# Plugging cocaine on the plane to Spain



## Slagface (Dec 10, 2016)

Going back home to Benidorm for a few days this weekend. As most that frequent the strip know, the quality of powder available is absolutely obismal. Their 80 euro flake is no more than 5%.

Iv heard a few people take their gear away with them. Any of you lot do this? If so how? If I plug a few grams will it show on the X-ray walk through thing? Last time I went out via Gatwick they drug swabbed my hands so a bit unsure wether to risk it or not.


----------



## BLUE(UK) (Jan 9, 2008)

Maybe you need a third party plugging service.

@Disclosure


----------



## Brook877 (May 16, 2012)

Agreed the quality out there is shite, pills seem better and cheaper..

You going with hand luggage only? If you're swapped you're screwed and I'm not advising it but I have walked through with a couple of bags just in my wallet and (sepprate occasion) with a bit more than 2 bags bagged up inside a little Tupperware tub full of coffee in my case..


----------



## G-man99 (Jul 15, 2008)

Know plenty of people who plug it, we did it going to Ibiza and Vegas with no issues at all


----------



## Sasnak (Oct 11, 2016)

Slagface said:


> Gatwick they drug swabbed my hands


 You sure? I'd have thought they swabbed you for explosives? They did that to my 11 year old daughter on a flight from East Midlands to Tenerife last year and properly wiped down her iPad as well.

Just stick it in your hand luggage, you'll be fine.


----------



## Slagface (Dec 10, 2016)

G-man99 said:


> Know plenty of people who plug it, we did it going to Ibiza and Vegas with no issues at all


 The walk through scanners can't see in rectums then no?


----------



## 31205 (Jan 16, 2013)

My mate always plugs sniff when he goes abroad. Those X-ray things have never got him. Pretty sure they only see clothes deep.


----------



## 31205 (Jan 16, 2013)

Slagface said:


> The walk through scanners can't see in rectums then no?


 They never have with my mate. I was bricking it when we all had to go through them cos I knew he had sniff up his bum bum. Got through fine.


----------



## Slagface (Dec 10, 2016)

sen said:


> They never have with my mate. I was bricking it when we all had to go through them cos I knew he had sniff up his bum bum. Got through fine.

§ **Data records**:
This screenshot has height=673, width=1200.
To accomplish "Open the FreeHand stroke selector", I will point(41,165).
==
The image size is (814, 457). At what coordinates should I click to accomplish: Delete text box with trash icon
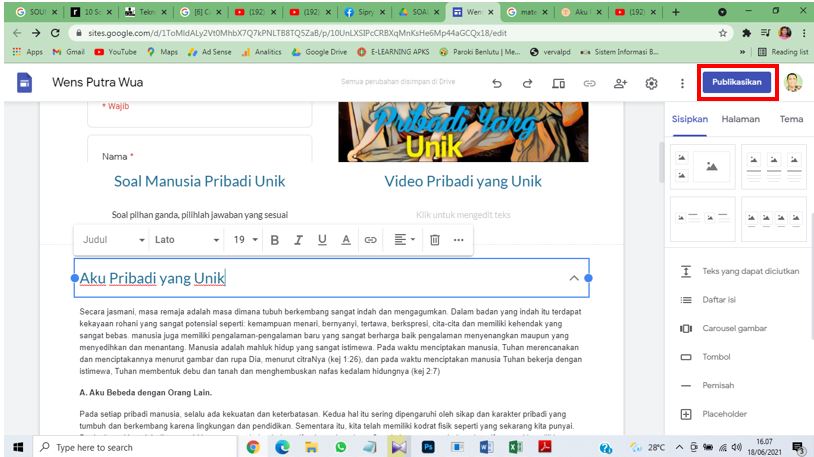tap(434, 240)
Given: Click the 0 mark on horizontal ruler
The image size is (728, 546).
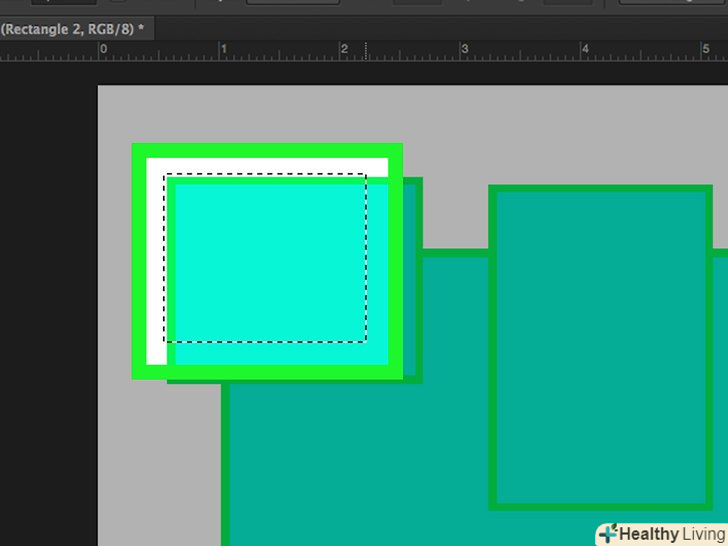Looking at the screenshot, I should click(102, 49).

§ **Task set**:
- a) List each distinct username that appears in the heading of a post in the forum thread above. Give each name once.
- b) Write out the part of the forum thread that opens with the words containing "Maybe you need" and closes with "in my case..".

§ **Responses by item number**:
- a)
Slagface
BLUE(UK)
Brook877
G-man99
Sasnak
31205

- b)
Maybe you need a third party plugging service.

@Disclosure


----------



## Brook877 (May 16, 2012)

Agreed the quality out there is shite, pills seem better and cheaper..

You going with hand luggage only? If you're swapped you're screwed and I'm not advising it but I have walked through with a couple of bags just in my wallet and (sepprate occasion) with a bit more than 2 bags bagged up inside a little Tupperware tub full of coffee in my case..